What is Monetization?

Toni Henthorn

Monetization is the conversion of any asset, security, possession, or holding into money or legal currency. With different meanings in different settings, monetization may refer to selling a product for cash, charging for an item that has previously been free, increasing the profitability of an item, or selling a bond to obtain cash. Companies use various monetization strategies to increase revenues and net profits. For example, companies with websites strive not only to attract web surfers, but also to convert each surfer who enters the site into a paying customer.
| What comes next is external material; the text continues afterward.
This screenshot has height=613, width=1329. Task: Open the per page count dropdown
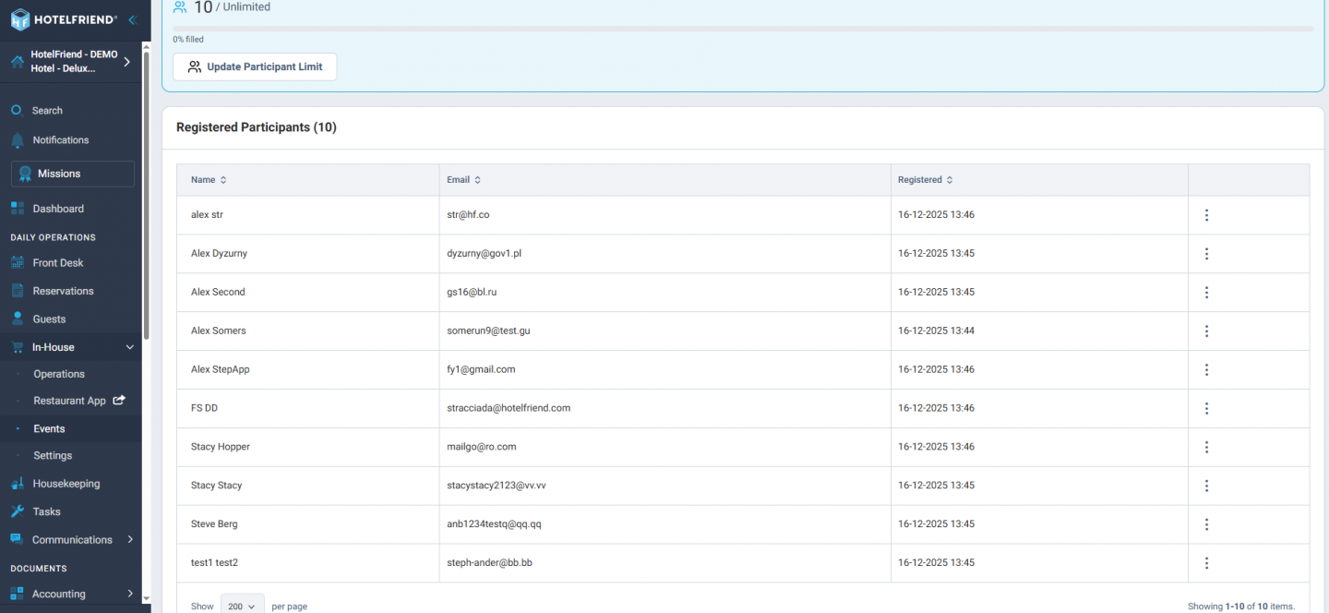point(242,606)
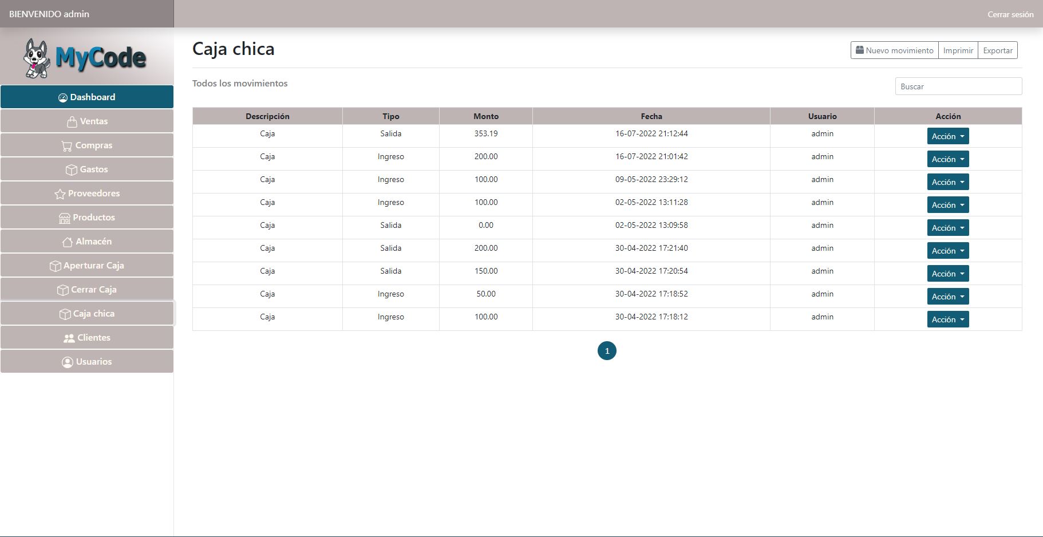
Task: Click the MyCode husky logo
Action: click(85, 58)
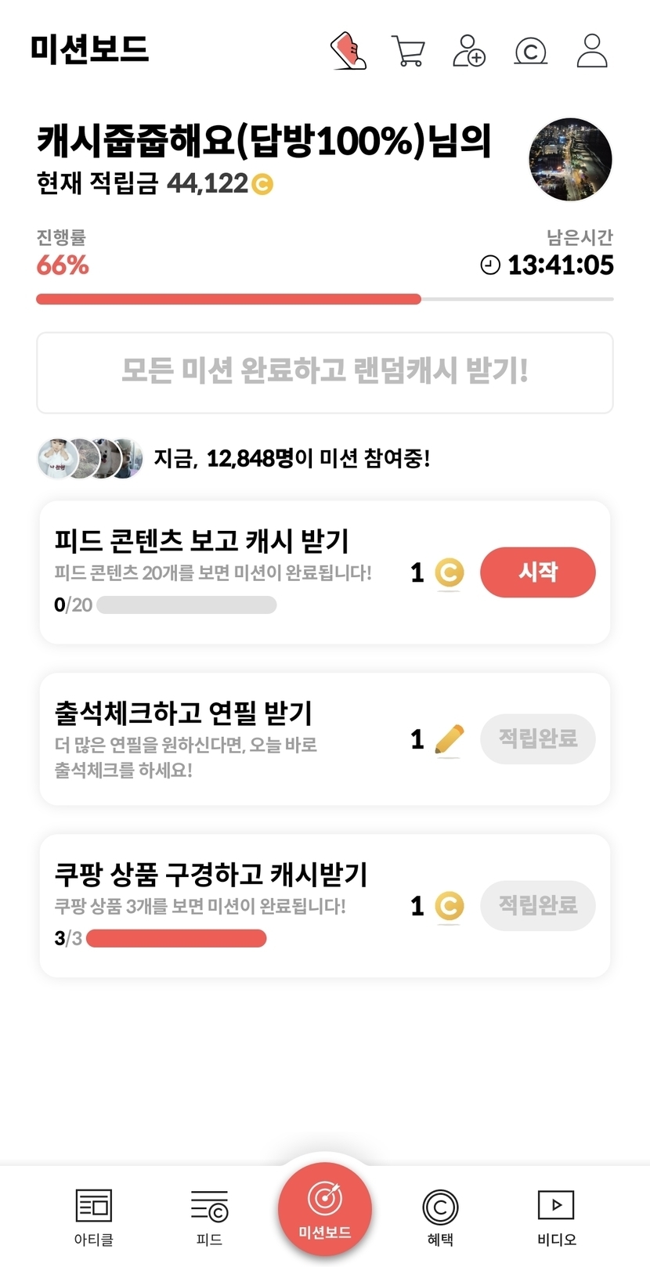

Other companies may monetize by charging a fee for previously complimentary services, such as parking, to transform an expense into a revenue-generating item.

The Federal Reserve deals with monetization in the United States.
The Federal Reserve deals with monetization in the United States.

When the United States government runs a budget deficit, it may cover the shortfall in revenues by raising taxes, cutting expenditures, or borrowing money. If the U.S. government borrows the money, the U.S. Treasury will sell a Treasury bond to an investor in the private sector for a given amount of money. Rising federal debt leads to increasing interest rates, which can inhibit the economy. The Federal Reserve, the independent central bank charged with printing new money, may print enough new cash to purchase the bonds from the private sector. This monetization action reduces the government debt, lowers interest rates, and increases the money supply, which eventually leads to inflation.

The U.S. Treasury sells bonds to the private sector whenever the government borrows money.
The U.S. Treasury sells bonds to the private sector whenever the government borrows money.

Some advocates of welfare reform promote the monetization of social benefits. Instead of food stamps, baby formula, diapers, and transportation credits, welfare recipients would receive the equivalent amount of support in money. Monetization of these services would simplify their administration, prevent market changes or favoritism to vendors or industries, and prevent the black market sale of the "free" benefits for money. On the other hand, monetization may also result in overcompensation of some individuals and under-compensation of others. Welfare recipients may not spend the funds for the intended benefits.

Some environmental and scientific organizations figuratively monetize natural resources for purposes of research. For example, conservation organizations may calculate ecological footprints for different nations, continents, companies, or industries, with respect to use or exploitation of water or land in monetary terms. Assessing the economic value of the environment takes into account the benefits that can be enjoyed from the use of natural resources compared to the non-monetary benefits, which can be monetized using a variety of formulas, of species survival, optional uses, and benefits of preservation. Monetization allows a cost-to-benefit analysis of alternative environmental policy choices in handling water and air quality, pollution, wastes, and climate change issues.